CONSEGNE.
(a) Traduci in inglese questa frase del testo di partenza: «Giacca e cravatta nera, sguardo sempre rivolto all'asfalto, Norbert Juhasz, è apparso affranto, disperato.»
(b) Prosegui il testo di partenza sull'incontro di Norbert Juhasz con la procura di Perugia a partire dalla sua ultima frase.

TESTO DI PARTENZA.
● ● ● ● ●

Norbert ieri, assistito dal suo legale, l'avvocato Massimiliano Scaringella, è arrivato a Perugia per incontrare il sostituto procuratore Manuela Comodi per raccontarle gli ultimi tre anni e mezzo della sua vita, dall'incontro e la breve relazione con Katalina, fino alla nascita di quel «figlio non voluto» (come ammesso dalla donna su Facebook), per arrivare all'immagine del corpo straziato di Alex ricevuta per messaggio il primo ottobre. Tutti i passaggi dell'orrore e del suo essere inerme davanti all'abisso che si è aperto in quella vecchia centrale a mille e cento chilometri dalla loro casa a Budapest.
Giacca e cravatta nera, sguardo sempre rivolto all'asfalto, Norbert Juhasz, è apparso affranto, disperato. Senza forze. «È stata dura, molto dura. Per tutti», confermerà l'avvocato Scaringella alla fine delle tre ore di incontro con gli inquirenti. «Lo scopo di questo confronto – ha spiegato il legale di Juhasz – era di coadiuvare la procura a ricostruire l'antefatto di quanto accaduto, da parte nostra assolutamente lineare. Quindi l'iniziale affidamento alla mamma, poi il periodo di alienazione genitoriale, in cui Norbert non riusciva mai a vedere Alex, fino al cambio, lento ma deciso, del tribunale che dopo la visita degli assistenti sociali ha stabilito che il bambino dovesse andare a vivere con il papà».

● ● ● ● ●

DATI FORNITI.
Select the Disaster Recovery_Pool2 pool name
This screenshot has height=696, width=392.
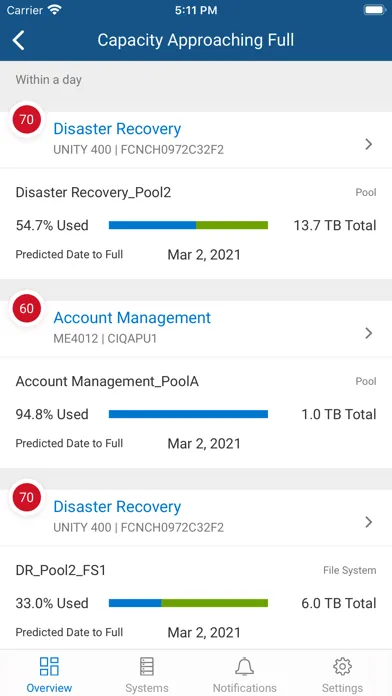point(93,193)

● ● ● ● ●

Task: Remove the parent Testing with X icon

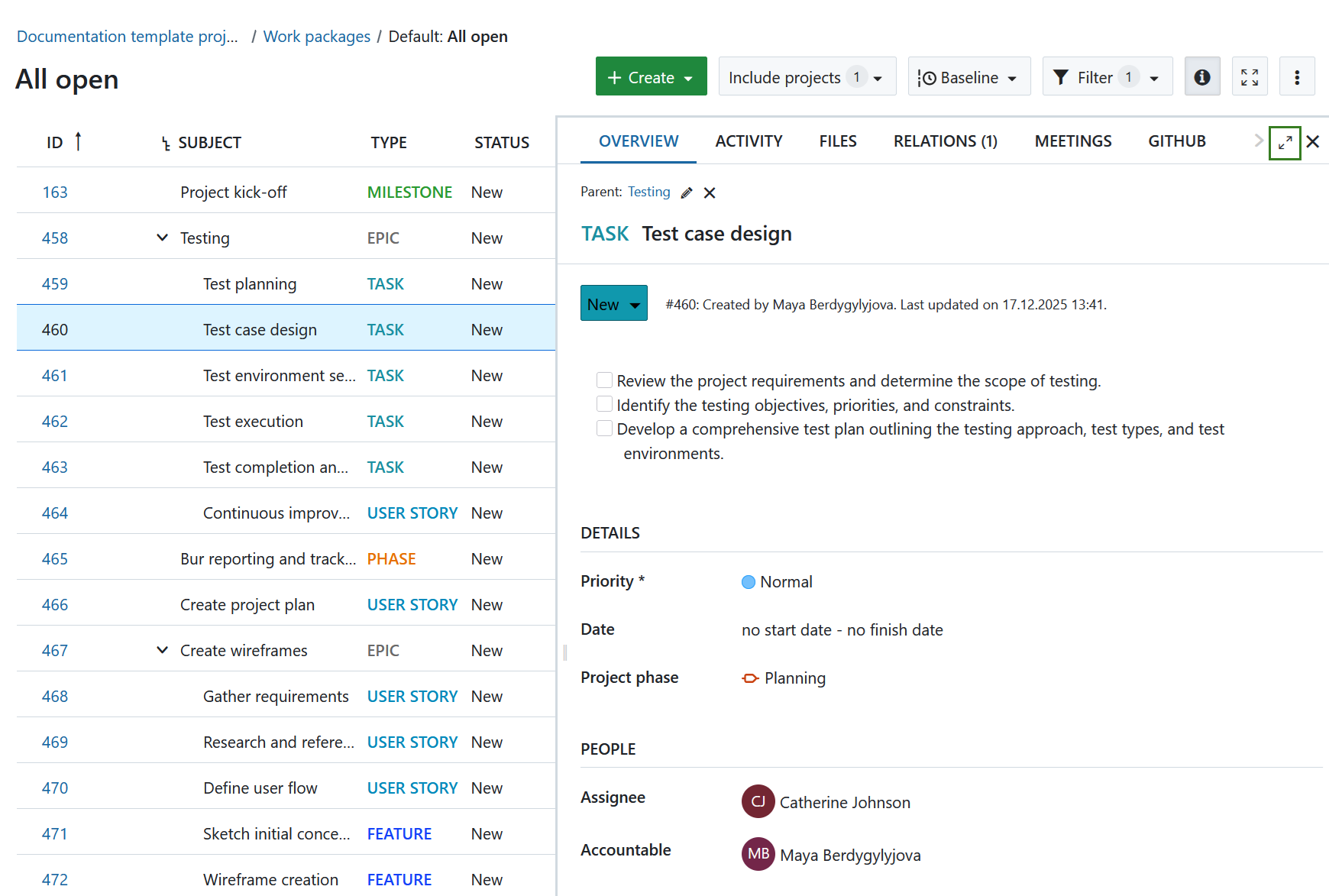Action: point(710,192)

● ● ● ● ●

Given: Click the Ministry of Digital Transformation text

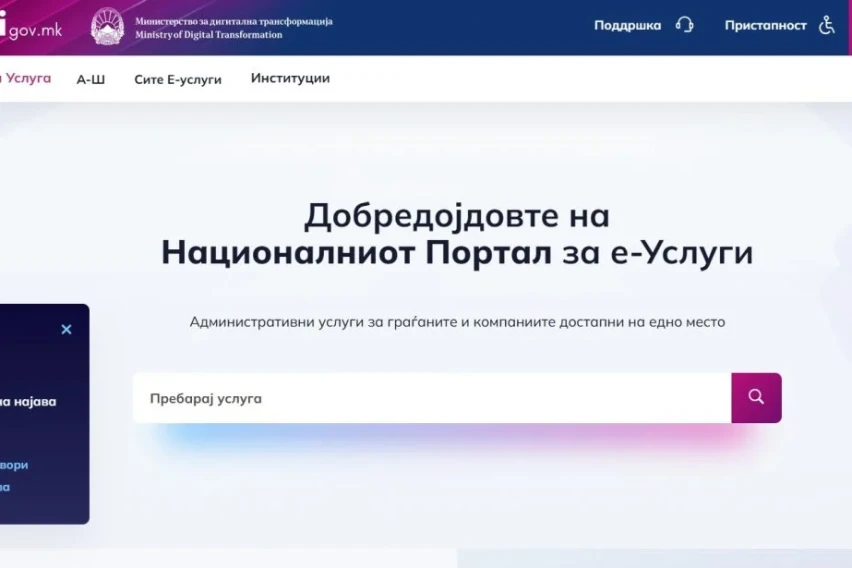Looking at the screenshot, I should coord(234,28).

● ● ● ● ●

RISPOSTE.
(a) Wearing a black jacket and tie, his gaze always fixed on the asphalt, Norbert Juhasz appeared grief-stricken and desperate.

(b)
La sentenza, riportata su queste colonne, è del 20 settembre: era «immediatamente esecutiva», ma il 22 quando Norbert non trova nessuno a casa, capisce che l'ex compagna è scappata. La polizia ungherese registra a denuncia il 28, ma – come anticipato – solo con un mandato di ricerca nazionale. Se fosse stato fatto internazionale, visto il sospetto che Katalina fosse uscita dall'Ungheria, forse Alex si sarebbe potuto salvare, considerando che la donna e il bambino il giorno prima dell'omicidio erano stati fermati per un controllo dai carabinieri di Chiusi, dopo l'allerta di un negoziante che aveva notato la donna strattonare il piccolo con troppa violenza. Trovata anche con un coltello, fu mandata via, ma se la sua foto e la sua storia fossero stati noti, forse – e sempre che la sua colpevolezza venisse provata definitivamente – Alex a quest'ora giocherebbe con il papà come stabilito dal tribunale centrale di Budapest e la mamma lo vedrebbe per sei ore al mese sotto la supervisione del personale di una residenza protetta.
Invece, già dai primi di settembre, sembra subito la visita degli assistenti sociali, Katalina cambia aspetto. Un colpo di forbici ai suoi lunghi capelli biondi e la tinta ramata con cui, però, si era fatta notare su Facebook. E proprio attraverso i social e la geolocalizzazione in Italia, Norbert ha scoperto quanto fosse lontano il suo bambino. Fino a quell'immagine tremenda che gli ha spento per sempre il sorriso. E che, dopo averle viste su internet, gli inquirenti contano di trovare – come prova definitiva – all'interno del cellulare sequestrato a Katalina, da cui (secondo il racconto di familiari e amici) sarebbero partite subito dopo la morte del bambino.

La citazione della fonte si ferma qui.